Barnaby Joyce succumbs to pressure and will go to backbench

Barnaby Joyce has capitulated to intense pressure and announced he will stand down, declaring the government needs clear air and he could not continue on the frontbench with an allegation of sexual harassment hanging over him.

He told a news conference in Armidale he would quit as Nationals leader and deputy prime minister on Monday at an 8am party meeting, where a new leader will be chosen.

After hanging tough for more than a fortnight, Joyce said the final straw was the harassment allegation, by a Western Australian woman, that was made to the Nationals federal president Larry Anthony and revealed on Thursday.

He had asked that the allegation, which he denies, be referred to the police. “But it’s quite evident that you can’t go to the despatch box with issues like that surrounding you.”
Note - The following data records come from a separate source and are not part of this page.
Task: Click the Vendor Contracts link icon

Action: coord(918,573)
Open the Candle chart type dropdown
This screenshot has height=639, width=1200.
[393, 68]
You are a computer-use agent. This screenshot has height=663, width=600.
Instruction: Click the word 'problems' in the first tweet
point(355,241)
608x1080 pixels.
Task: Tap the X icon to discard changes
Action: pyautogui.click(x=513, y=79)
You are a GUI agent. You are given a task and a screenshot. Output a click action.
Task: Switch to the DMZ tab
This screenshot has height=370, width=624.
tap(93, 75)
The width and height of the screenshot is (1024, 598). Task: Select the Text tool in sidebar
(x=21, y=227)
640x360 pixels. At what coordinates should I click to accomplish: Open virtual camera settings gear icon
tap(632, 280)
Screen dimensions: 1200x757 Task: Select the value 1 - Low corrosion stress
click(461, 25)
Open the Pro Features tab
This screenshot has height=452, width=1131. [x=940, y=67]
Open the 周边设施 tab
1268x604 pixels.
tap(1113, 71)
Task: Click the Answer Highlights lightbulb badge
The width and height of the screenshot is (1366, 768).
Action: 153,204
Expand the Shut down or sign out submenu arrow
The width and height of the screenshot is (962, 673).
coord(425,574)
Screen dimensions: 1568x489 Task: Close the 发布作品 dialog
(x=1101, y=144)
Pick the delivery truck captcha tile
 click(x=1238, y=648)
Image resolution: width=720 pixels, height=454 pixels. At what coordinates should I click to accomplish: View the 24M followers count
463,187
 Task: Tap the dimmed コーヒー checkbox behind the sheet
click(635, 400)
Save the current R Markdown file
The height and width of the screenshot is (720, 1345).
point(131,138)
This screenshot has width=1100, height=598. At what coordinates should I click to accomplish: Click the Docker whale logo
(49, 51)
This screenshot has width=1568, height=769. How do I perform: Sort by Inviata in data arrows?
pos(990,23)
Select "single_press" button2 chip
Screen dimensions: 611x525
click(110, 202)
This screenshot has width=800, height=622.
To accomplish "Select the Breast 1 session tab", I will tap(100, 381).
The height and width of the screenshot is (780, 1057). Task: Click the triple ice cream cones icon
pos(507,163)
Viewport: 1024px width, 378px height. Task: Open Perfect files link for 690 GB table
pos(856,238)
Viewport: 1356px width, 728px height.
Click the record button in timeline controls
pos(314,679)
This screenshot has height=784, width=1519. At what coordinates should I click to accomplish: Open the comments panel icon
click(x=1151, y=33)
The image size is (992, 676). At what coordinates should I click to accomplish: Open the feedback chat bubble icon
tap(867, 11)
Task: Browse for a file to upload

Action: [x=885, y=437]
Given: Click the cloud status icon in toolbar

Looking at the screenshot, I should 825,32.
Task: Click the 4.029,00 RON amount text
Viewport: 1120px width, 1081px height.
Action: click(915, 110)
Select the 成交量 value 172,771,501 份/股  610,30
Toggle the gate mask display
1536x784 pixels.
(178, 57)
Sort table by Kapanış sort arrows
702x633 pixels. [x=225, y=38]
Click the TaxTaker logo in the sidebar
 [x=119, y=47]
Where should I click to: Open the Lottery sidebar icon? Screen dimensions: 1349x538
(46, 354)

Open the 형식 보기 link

Read more: Grattan on Friday: The Nationals have been paralysed by the extraordinary and unpredictable Joyce situation


Malcolm Turnbull, who last week said Joyce “has to consider his own position” and will be relieved at his departure from the frontbench, quickly affirmed in a statement that the Coalition “partnership is undiminished”.

The crisis over Joyce, sparked by revelations in the Daily Telegraph of his affair of his former staffer and now pregnant partner Vikki Campion, has consumed and distracted the government, wiping out what promised to be a good start to the year.

The favourite to replace Joyce as leader is Michael McCormack, a junior minister from New South Wales. He is minister for veterans’ affairs and minister for defence personnel.

Joyce informed Acting Prime Minister Mathias Cormann and his Nationals colleagues before his announcement. He did not speak with Turnbull, who is in Washington. A week ago, Joyce denounced Turnbull’s very personal attack on him.

Today he said it was “incredibly important that there be a circuit-breaker, not just for the parliament but more importantly a circuit breaker for Vikki, for my unborn child, my daughters and for (wife) Nat”.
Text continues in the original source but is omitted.